***** Source data *****

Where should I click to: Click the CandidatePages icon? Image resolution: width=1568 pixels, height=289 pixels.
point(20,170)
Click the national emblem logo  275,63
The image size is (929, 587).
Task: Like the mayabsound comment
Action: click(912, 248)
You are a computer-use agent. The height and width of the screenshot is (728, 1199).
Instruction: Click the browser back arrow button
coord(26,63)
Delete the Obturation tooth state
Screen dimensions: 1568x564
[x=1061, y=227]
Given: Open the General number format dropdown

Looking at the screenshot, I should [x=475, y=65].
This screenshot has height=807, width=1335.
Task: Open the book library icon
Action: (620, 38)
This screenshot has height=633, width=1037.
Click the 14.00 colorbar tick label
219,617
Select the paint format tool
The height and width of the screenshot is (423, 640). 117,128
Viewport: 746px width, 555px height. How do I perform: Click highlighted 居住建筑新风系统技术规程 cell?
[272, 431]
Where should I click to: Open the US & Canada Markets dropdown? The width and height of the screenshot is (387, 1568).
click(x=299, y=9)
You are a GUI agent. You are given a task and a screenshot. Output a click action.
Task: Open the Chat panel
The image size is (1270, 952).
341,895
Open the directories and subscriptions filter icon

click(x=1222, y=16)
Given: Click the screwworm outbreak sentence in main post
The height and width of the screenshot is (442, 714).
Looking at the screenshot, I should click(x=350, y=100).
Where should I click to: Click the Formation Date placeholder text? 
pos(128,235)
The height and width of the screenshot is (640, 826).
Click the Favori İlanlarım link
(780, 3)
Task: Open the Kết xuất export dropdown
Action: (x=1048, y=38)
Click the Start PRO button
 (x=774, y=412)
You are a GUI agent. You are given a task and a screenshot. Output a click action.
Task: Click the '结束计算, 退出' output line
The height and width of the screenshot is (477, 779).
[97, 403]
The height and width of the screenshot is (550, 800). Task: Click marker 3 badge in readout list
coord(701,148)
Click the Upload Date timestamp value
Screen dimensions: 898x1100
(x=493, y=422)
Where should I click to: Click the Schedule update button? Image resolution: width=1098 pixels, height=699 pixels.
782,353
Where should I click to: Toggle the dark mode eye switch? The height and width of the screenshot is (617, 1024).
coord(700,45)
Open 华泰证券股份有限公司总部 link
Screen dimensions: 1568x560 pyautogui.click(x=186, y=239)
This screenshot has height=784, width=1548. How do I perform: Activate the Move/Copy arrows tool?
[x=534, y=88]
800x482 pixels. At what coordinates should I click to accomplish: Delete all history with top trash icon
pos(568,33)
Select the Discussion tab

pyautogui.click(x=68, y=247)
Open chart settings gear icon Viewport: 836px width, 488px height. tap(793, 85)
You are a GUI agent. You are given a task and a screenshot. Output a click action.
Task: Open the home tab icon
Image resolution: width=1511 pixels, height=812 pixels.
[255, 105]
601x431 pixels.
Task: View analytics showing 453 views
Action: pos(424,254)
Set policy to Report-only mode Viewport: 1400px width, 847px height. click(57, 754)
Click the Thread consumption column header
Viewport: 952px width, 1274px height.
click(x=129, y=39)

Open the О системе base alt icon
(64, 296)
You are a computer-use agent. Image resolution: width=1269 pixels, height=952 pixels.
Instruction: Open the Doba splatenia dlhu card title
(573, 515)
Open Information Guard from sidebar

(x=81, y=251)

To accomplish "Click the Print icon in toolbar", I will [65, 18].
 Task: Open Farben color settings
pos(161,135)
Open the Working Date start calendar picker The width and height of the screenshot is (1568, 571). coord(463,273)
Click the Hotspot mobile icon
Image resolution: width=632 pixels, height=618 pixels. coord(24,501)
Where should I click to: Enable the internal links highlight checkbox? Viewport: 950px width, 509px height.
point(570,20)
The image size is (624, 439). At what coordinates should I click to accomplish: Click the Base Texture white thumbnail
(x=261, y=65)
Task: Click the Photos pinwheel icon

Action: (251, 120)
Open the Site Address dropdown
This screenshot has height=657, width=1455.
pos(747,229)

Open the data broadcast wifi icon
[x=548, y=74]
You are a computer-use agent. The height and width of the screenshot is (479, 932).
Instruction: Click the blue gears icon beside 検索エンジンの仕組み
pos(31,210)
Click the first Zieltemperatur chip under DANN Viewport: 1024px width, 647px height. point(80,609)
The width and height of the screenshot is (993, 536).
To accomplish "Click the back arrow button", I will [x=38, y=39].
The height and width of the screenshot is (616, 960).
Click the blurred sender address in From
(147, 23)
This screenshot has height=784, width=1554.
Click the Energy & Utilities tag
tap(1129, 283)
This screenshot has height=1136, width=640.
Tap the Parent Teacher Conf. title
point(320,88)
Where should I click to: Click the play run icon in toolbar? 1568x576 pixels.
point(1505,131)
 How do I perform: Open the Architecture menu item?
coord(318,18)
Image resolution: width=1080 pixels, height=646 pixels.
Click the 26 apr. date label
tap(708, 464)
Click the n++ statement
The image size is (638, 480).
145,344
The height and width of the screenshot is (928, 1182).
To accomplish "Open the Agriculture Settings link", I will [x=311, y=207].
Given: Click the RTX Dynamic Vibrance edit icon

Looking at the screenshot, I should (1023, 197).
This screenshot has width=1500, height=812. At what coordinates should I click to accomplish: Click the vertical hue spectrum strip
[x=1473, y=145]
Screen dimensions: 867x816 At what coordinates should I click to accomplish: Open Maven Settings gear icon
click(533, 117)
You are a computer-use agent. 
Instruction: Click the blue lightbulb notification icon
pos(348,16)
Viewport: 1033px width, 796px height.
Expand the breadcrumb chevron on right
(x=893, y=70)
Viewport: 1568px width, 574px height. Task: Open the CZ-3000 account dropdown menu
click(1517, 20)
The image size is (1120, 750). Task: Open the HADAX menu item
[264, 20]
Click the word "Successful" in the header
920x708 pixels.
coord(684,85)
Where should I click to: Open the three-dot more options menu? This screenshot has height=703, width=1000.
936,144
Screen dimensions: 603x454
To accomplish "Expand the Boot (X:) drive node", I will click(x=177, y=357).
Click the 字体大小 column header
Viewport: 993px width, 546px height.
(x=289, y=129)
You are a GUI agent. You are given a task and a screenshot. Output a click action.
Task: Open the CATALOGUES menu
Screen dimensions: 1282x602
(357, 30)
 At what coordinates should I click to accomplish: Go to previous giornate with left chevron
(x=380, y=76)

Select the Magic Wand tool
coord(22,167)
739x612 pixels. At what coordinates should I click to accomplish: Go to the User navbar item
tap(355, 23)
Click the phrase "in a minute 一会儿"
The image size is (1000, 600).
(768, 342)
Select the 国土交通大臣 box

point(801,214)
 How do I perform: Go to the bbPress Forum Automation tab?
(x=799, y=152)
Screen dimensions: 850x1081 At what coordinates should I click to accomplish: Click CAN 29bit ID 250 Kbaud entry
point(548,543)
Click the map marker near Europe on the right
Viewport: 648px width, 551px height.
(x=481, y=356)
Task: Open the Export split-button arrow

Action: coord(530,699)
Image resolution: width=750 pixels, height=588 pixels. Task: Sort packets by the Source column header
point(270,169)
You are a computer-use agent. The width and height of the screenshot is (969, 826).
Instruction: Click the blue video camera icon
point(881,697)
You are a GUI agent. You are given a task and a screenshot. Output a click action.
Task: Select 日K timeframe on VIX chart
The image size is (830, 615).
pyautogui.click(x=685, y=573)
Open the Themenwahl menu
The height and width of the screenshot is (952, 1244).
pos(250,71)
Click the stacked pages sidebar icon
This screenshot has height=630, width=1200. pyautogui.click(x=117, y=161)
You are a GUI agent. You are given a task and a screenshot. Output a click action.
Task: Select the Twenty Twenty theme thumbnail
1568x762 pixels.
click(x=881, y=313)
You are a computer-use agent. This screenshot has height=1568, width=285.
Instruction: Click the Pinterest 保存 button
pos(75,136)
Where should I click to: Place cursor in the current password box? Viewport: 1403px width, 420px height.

*****

_The problem_. Reproduce each entry above exactly, keeping every character.

_Solution_.
Where should I click to: Click the CandidatePages icon? Image resolution: width=1568 pixels, height=289 pixels.
point(20,170)
Click the national emblem logo  275,63
The image size is (929, 587).
Task: Like the mayabsound comment
Action: click(912, 248)
You are a computer-use agent. The height and width of the screenshot is (728, 1199).
Instruction: Click the browser back arrow button
coord(26,63)
Delete the Obturation tooth state
Screen dimensions: 1568x564
[x=1061, y=227]
Given: Open the General number format dropdown

Looking at the screenshot, I should [x=475, y=65].
This screenshot has height=807, width=1335.
Task: Open the book library icon
Action: (620, 38)
This screenshot has height=633, width=1037.
Click the 14.00 colorbar tick label
219,617
Select the paint format tool
The height and width of the screenshot is (423, 640). 117,128
Viewport: 746px width, 555px height. How do I perform: Click highlighted 居住建筑新风系统技术规程 cell?
[272, 431]
Where should I click to: Open the US & Canada Markets dropdown? The width and height of the screenshot is (387, 1568).
click(x=299, y=9)
You are a GUI agent. You are given a task and a screenshot. Output a click action.
Task: Open the Chat panel
The image size is (1270, 952).
341,895
Open the directories and subscriptions filter icon

click(x=1222, y=16)
Given: Click the screwworm outbreak sentence in main post
The height and width of the screenshot is (442, 714).
Looking at the screenshot, I should click(x=350, y=100).
Where should I click to: Click the Formation Date placeholder text? 
pos(128,235)
The height and width of the screenshot is (640, 826).
Click the Favori İlanlarım link
(780, 3)
Task: Open the Kết xuất export dropdown
Action: (x=1048, y=38)
Click the Start PRO button
 (x=774, y=412)
You are a GUI agent. You are given a task and a screenshot. Output a click action.
Task: Click the '结束计算, 退出' output line
The height and width of the screenshot is (477, 779).
[97, 403]
The height and width of the screenshot is (550, 800). Task: Click marker 3 badge in readout list
coord(701,148)
Click the Upload Date timestamp value
Screen dimensions: 898x1100
(x=493, y=422)
Where should I click to: Click the Schedule update button? Image resolution: width=1098 pixels, height=699 pixels.
782,353
Where should I click to: Toggle the dark mode eye switch? The height and width of the screenshot is (617, 1024).
coord(700,45)
Open 华泰证券股份有限公司总部 link
Screen dimensions: 1568x560 pyautogui.click(x=186, y=239)
This screenshot has height=784, width=1548. How do I perform: Activate the Move/Copy arrows tool?
[x=534, y=88]
800x482 pixels. At what coordinates should I click to accomplish: Delete all history with top trash icon
pos(568,33)
Select the Discussion tab

pyautogui.click(x=68, y=247)
Open chart settings gear icon Viewport: 836px width, 488px height. tap(793, 85)
You are a GUI agent. You are given a task and a screenshot. Output a click action.
Task: Open the home tab icon
Image resolution: width=1511 pixels, height=812 pixels.
[255, 105]
601x431 pixels.
Task: View analytics showing 453 views
Action: pos(424,254)
Set policy to Report-only mode Viewport: 1400px width, 847px height. click(57, 754)
Click the Thread consumption column header
Viewport: 952px width, 1274px height.
click(x=129, y=39)

Open the О системе base alt icon
(64, 296)
You are a computer-use agent. Image resolution: width=1269 pixels, height=952 pixels.
Instruction: Open the Doba splatenia dlhu card title
(573, 515)
Open Information Guard from sidebar

(x=81, y=251)

To accomplish "Click the Print icon in toolbar", I will [65, 18].
 Task: Open Farben color settings
pos(161,135)
Open the Working Date start calendar picker The width and height of the screenshot is (1568, 571). coord(463,273)
Click the Hotspot mobile icon
Image resolution: width=632 pixels, height=618 pixels. coord(24,501)
Where should I click to: Enable the internal links highlight checkbox? Viewport: 950px width, 509px height.
point(570,20)
The image size is (624, 439). At what coordinates should I click to accomplish: Click the Base Texture white thumbnail
(x=261, y=65)
Task: Click the Photos pinwheel icon

Action: (251, 120)
Open the Site Address dropdown
This screenshot has height=657, width=1455.
pos(747,229)

Open the data broadcast wifi icon
[x=548, y=74]
You are a computer-use agent. The height and width of the screenshot is (479, 932).
Instruction: Click the blue gears icon beside 検索エンジンの仕組み
pos(31,210)
Click the first Zieltemperatur chip under DANN Viewport: 1024px width, 647px height. point(80,609)
The width and height of the screenshot is (993, 536).
To accomplish "Click the back arrow button", I will [x=38, y=39].
The height and width of the screenshot is (616, 960).
Click the blurred sender address in From
(147, 23)
This screenshot has height=784, width=1554.
Click the Energy & Utilities tag
tap(1129, 283)
This screenshot has height=1136, width=640.
Tap the Parent Teacher Conf. title
point(320,88)
Where should I click to: Click the play run icon in toolbar? 1568x576 pixels.
point(1505,131)
 How do I perform: Open the Architecture menu item?
coord(318,18)
Image resolution: width=1080 pixels, height=646 pixels.
Click the 26 apr. date label
tap(708, 464)
Click the n++ statement
The image size is (638, 480).
145,344
The height and width of the screenshot is (928, 1182).
To accomplish "Open the Agriculture Settings link", I will [x=311, y=207].
Given: Click the RTX Dynamic Vibrance edit icon

Looking at the screenshot, I should (1023, 197).
This screenshot has width=1500, height=812. At what coordinates should I click to accomplish: Click the vertical hue spectrum strip
[x=1473, y=145]
Screen dimensions: 867x816 At what coordinates should I click to accomplish: Open Maven Settings gear icon
click(533, 117)
You are a computer-use agent. 
Instruction: Click the blue lightbulb notification icon
pos(348,16)
Viewport: 1033px width, 796px height.
Expand the breadcrumb chevron on right
(x=893, y=70)
Viewport: 1568px width, 574px height. Task: Open the CZ-3000 account dropdown menu
click(1517, 20)
The image size is (1120, 750). Task: Open the HADAX menu item
[264, 20]
Click the word "Successful" in the header
920x708 pixels.
coord(684,85)
Where should I click to: Open the three-dot more options menu? This screenshot has height=703, width=1000.
936,144
Screen dimensions: 603x454
To accomplish "Expand the Boot (X:) drive node", I will click(x=177, y=357).
Click the 字体大小 column header
Viewport: 993px width, 546px height.
(x=289, y=129)
You are a GUI agent. You are given a task and a screenshot. Output a click action.
Task: Open the CATALOGUES menu
Screen dimensions: 1282x602
(357, 30)
 At what coordinates should I click to accomplish: Go to previous giornate with left chevron
(x=380, y=76)

Select the Magic Wand tool
coord(22,167)
739x612 pixels. At what coordinates should I click to accomplish: Go to the User navbar item
tap(355, 23)
Click the phrase "in a minute 一会儿"
The image size is (1000, 600).
(768, 342)
Select the 国土交通大臣 box

point(801,214)
 How do I perform: Go to the bbPress Forum Automation tab?
(x=799, y=152)
Screen dimensions: 850x1081 At what coordinates should I click to accomplish: Click CAN 29bit ID 250 Kbaud entry
point(548,543)
Click the map marker near Europe on the right
Viewport: 648px width, 551px height.
(x=481, y=356)
Task: Open the Export split-button arrow

Action: coord(530,699)
Image resolution: width=750 pixels, height=588 pixels. Task: Sort packets by the Source column header
point(270,169)
You are a computer-use agent. The width and height of the screenshot is (969, 826).
Instruction: Click the blue video camera icon
point(881,697)
You are a GUI agent. You are given a task and a screenshot. Output a click action.
Task: Select 日K timeframe on VIX chart
The image size is (830, 615).
pyautogui.click(x=685, y=573)
Open the Themenwahl menu
The height and width of the screenshot is (952, 1244).
pos(250,71)
Click the stacked pages sidebar icon
This screenshot has height=630, width=1200. pyautogui.click(x=117, y=161)
You are a GUI agent. You are given a task and a screenshot. Output a click action.
Task: Select the Twenty Twenty theme thumbnail
1568x762 pixels.
click(x=881, y=313)
You are a computer-use agent. This screenshot has height=1568, width=285.
Instruction: Click the Pinterest 保存 button
pos(75,136)
Where should I click to: Place cursor in the current password box? Viewport: 1403px width, 420px height.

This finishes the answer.